SW24 getting positive response to 'no long-term contracts'
NEW YORK—SecureWatch 24’s promotion of residential monitoring with no long-term contracts has raised eyebrows in the alarm industry, but consumer response has exceeded the company’s expectations since an ad launch on Jan. 2, according to Executive Vice President Jay Stuck.
A 1-minute television ad has been airing on ABC, CBS, NBC and about 40 cable channels in the metro New York area, said Stuck, who is also chief marketing officer for SW24. He said the positive response backs research conducted by the company, which specializes in property surveillance and facilities management.
“We’ve seen our Internet traffic spike to a huge degree, as well as the call-ins to the 800 number,” Stuck told Security Systems News. “I think it just underscores that there is pent-up demand for a new [business] model. I think there is a tipping point, and I think people are getting tired of the traditional model where they’re locked into long-term contracts.”
Stuck declined to provide statistics detailing the response to the ad campaign, saying the information was proprietary. But he said the ads have generated “a very good call-to-lead ratio and a great lead-to-appointment ratio.”
With SW24’s new initiative, customers own their security equipment and also pay upfront to cover installation costs. Monitoring is provided on a month-to-month basis instead of using the 36- or 60-month contracts that have defined the industry, Stuck said.
SW24 is offering residential packages for $699, $999 and $1,299 that include Interlogix Simon XT and XTi panels, with Alarm.com communications and interactive services, according to a company statement. The monitoring fees are “highly competitive,” Stuck said, and leasing is available for customers who prefer not to own the equipment.
“We’re finding most of our customers are opting for the upfront payment and the convenience of no long-term contract,” he said. “Frankly, we thought the take rate on the lease was going to be a lot higher than it actually is.”
Stuck said the alarm industry is taking a wait-and-see approach on the new sales initiative, adding that there is “great interest as to whether or not it succeeds.”
“I talked to a number of colleagues in the industry prior to [the ad] going on the air, and to a person they said, ‘We kind of get it, but we don’t.

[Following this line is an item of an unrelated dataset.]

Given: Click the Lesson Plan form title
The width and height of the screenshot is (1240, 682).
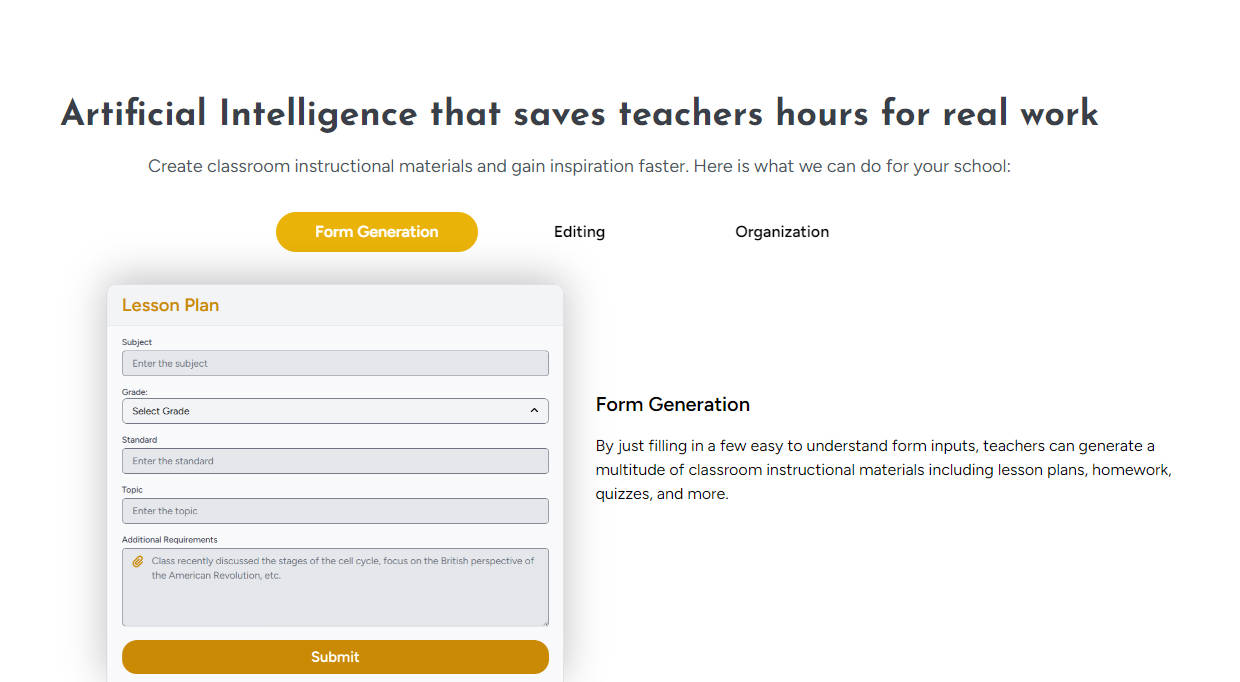Looking at the screenshot, I should pos(170,306).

We don’t quite understand what you’re trying to do here. Don’t you understand that you’re destroying the traditional value of a residential contract that generally lasts three to five years?’ I said, ‘We don’t see this as destroying the value at all. As a matter of fact, we think we’re rewriting the model,’” he said.

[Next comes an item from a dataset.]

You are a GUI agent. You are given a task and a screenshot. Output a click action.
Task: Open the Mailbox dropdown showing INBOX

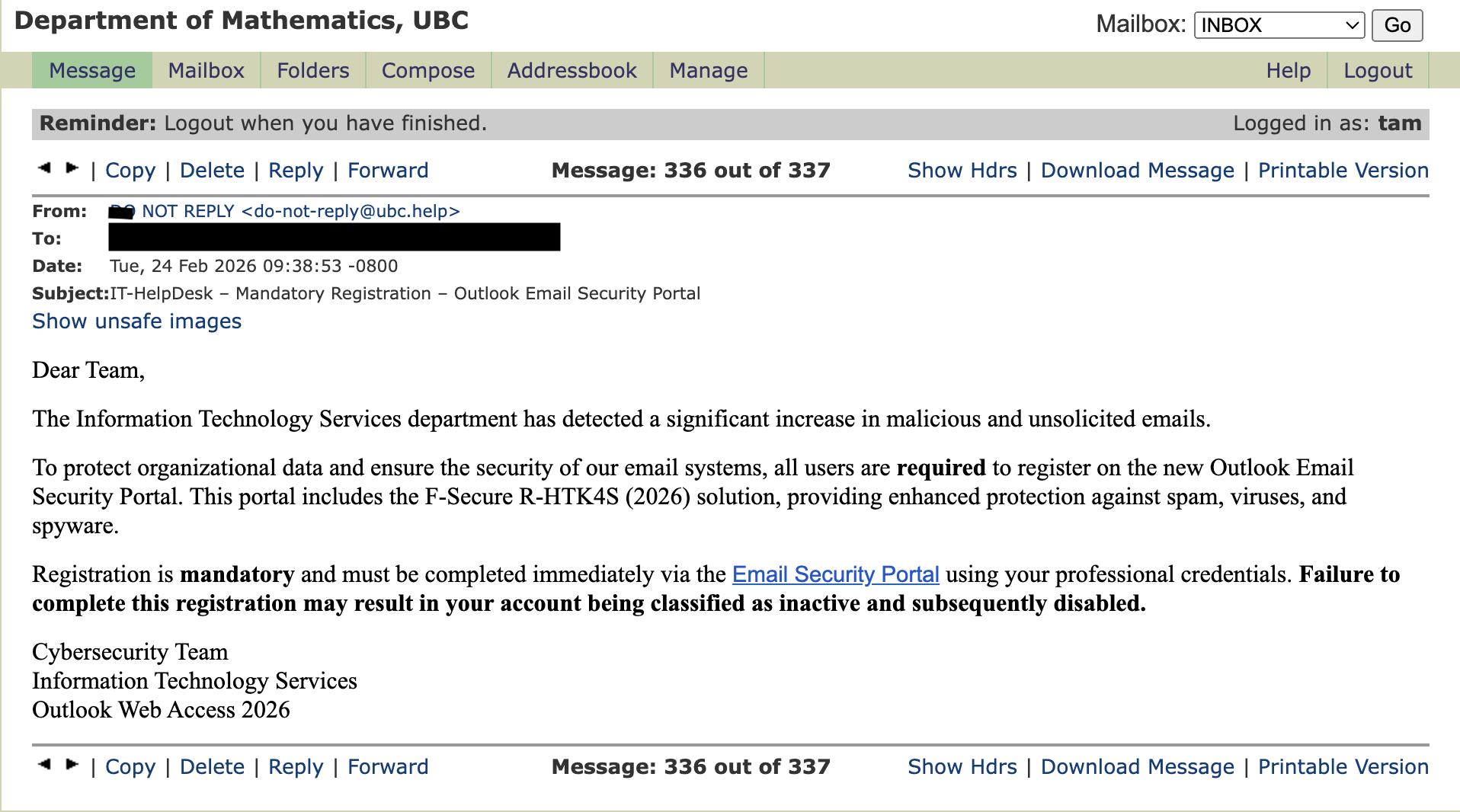1279,25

Henry Edmonds, president of The Edmonds Group, a St. Louis-based specialty investment bank that focuses on recurring-revenue businesses, said the number of customers willing to make the initial investment likely would represent a small part of the market.
“Residential alarm monitoring is a big market, so there are undoubtedly some people who would be interested in the trade-off of paying more money upfront and not having any kind of long-term commitment,” he said. “But I think that model is less attractive for the majority of customers.”
Edmonds said the initial cost of the residential packages provides SW24 with “a good credit screen” that could pay dividends when it comes to attrition.
“For those customers willing to pay that amount upfront, if [the company] has a monthly monitoring fee that is very competitive, then I would expect their attrition level would be at or better than the industry average,” he said.
Stuck said SW24’s research showed that customers want freedom and flexibility when it comes to home security, and eliminating the need for a long-term monitoring contract provides that. He also said the company believes it can retain customers for 36 months and beyond without having to lock them in.
“There is a lot more stickiness to that kind of customer, because if they’re willing to make the kind of investment that we’re asking them to make upfront, it means there is a commitment to having a monitored system and also an interest in the technology,” he said.
Stuck said the ad was expected to run through the end of January. Given the positive response, he said it might be repeated and expanded to other areas outside metro New York.